I caschi da ciclismo stanno diventando sempre più strani
Ma quello indossato da Jonas Vingegaard potrebbe essere stato l'ultimo
06 Marzo 2024
Solitamente il ciclismo è visto come uno sport eroico, tutto sudore e fatica, e le immagini di Tadej Pogacar che arriva a Piazza del Campo dopo 80km di fuga per vincere in solitaria le Strade Bianche lo confermano. Allo stesso tempo il ciclismo è stato sempre uno sport dove l'innovazione tecnica ha fatto progredire il rapporto uomo/macchina in modo forse più impercettibile e laterale rispetto alle altre discipline di velocità, ad esempio i motori, ma altrettanto efficace. Una di queste trasformazioni è avvenuta a poca distanza dall'arrivo senese, in un'altra corsa della primavera italiana, la Tirreno-Adriatico. In occasione della prova a cronometro di apertura lungo le strade di Lido di Camaiore Jonas Vingegaard, due volte vincitore del Tour de France e uno dei ciclisti in assoluto più riconoscibili del gruppo, si è presentato al cancelletto di partenza con un casco aerodinamico Aerohead II della Giro Cycling che ha fatto girare parecchie teste. Infatti il nuovo modello realizzato dall'azienda californiana leader del settore ha spostato di uno o due passi in avanti la futuribilità e memabilità dell'attrezzatura ciclistica, trasformando i corridori in comparse di un film di fantascienza.
"È davvero un sogno sviluppare un casco con Giro. Ci dà davvero fiducia come squadra sapere che insieme abbiamo creato il casco più veloce possibile. Quando ero un giovane ciclista, i miei idoli indossavano caschi Giro: non posso credere che ora tocchi a me" ha dichiarato Vingegaard a leggere il sito dell'azienda. Base larga a coprire quasi interamente le spalle del corridore e protuberanza enorme frontale, che rende la testa praticamente irriconoscibile come iscritta in un gigantesco triangolo. Completa il look spaziale una larghissima visiera integrata, per permettere al ciclista di vedere in avanti anche quando è piegato in posizione aerodinamica creando l'effetto Robocop che ha scatenato il web. Ovviamente infatti non sono mancati gli immediati commenti, con il ciclismo che per una volta è riuscito a superare il recinto degli appassionati e far parlar di se anche chi per sbaglio segue solo il Giro d'Italia. Ma se la scelta della Vismo-Lease, la squadra appunto di Vingegaard ha fatto discutere, non è stata l'unica.
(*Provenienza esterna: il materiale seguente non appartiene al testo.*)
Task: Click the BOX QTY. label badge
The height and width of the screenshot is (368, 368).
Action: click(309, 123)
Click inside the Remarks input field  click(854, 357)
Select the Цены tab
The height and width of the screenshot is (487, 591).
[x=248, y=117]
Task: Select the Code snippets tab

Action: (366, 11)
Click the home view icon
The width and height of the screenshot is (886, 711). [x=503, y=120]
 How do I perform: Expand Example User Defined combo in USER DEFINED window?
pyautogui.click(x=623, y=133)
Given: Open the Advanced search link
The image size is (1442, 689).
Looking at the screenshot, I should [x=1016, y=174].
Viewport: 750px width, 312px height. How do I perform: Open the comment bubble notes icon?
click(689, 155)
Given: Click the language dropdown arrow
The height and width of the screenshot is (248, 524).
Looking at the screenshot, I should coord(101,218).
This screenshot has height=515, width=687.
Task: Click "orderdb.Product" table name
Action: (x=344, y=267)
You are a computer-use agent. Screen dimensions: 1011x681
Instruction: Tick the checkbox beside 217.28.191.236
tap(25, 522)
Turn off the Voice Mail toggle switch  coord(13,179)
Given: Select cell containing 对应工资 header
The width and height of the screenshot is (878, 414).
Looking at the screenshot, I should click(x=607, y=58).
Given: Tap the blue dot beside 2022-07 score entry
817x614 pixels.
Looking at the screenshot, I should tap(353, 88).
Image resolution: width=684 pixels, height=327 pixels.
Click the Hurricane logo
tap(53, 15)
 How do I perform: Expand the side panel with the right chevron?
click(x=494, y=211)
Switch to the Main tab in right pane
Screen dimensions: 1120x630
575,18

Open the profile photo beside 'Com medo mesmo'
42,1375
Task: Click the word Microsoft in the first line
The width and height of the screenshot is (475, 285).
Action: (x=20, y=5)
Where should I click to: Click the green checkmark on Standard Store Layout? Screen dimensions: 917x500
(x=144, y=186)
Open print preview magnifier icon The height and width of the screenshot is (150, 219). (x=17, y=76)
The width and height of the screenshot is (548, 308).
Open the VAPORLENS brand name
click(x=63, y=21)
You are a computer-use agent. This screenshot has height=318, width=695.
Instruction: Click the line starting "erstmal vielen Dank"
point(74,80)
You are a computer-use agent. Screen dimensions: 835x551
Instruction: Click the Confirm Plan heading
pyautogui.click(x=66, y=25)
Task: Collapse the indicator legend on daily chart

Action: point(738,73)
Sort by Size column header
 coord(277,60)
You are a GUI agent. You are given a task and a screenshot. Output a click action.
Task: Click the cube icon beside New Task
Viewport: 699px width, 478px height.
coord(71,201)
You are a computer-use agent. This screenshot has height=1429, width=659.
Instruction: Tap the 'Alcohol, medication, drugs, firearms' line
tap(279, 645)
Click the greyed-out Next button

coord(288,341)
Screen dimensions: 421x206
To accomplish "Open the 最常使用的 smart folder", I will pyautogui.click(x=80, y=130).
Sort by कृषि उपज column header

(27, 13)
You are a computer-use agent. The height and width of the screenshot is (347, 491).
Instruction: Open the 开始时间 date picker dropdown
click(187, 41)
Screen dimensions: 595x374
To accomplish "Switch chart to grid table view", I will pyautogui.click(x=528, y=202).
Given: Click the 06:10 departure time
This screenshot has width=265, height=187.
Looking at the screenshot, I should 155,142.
Altri team hanno sperimentato con caschi che potessero garantire un vantaggio competitivo nelle prove contro il tempo come il POC Tempor o il Sweet Protection Redeemer e la varietà di head socks accompagnati ai modelli Specialized TT. Ognuno di questi ha ovviamente colpito per come trasformava gli atleti in proiettili lanciati contro il muro del suono, ma sembra che questa volta Giro Cycling e Visma-Lease sono andati troppo avanti. Infatti oltre alle innumerevoli battute sulla fisionomia del casco, in molti si sono interrogati su quanto tale design andasse a compromettere l'estetica di uno sport che, come abbiamo detto in apertura, si definisce attraverso il rapporto tra l'uomo e la natura. E nonostante nel ciclismo il progresso sia continuo e irrefrenabile, bisogna mantenere una certa chiave romantica nel declinarlo, almeno questo sembrerebbe essere il punto di vista espresso dall'UCI in un lungo comunicato arrivato a qualche ora di distanza.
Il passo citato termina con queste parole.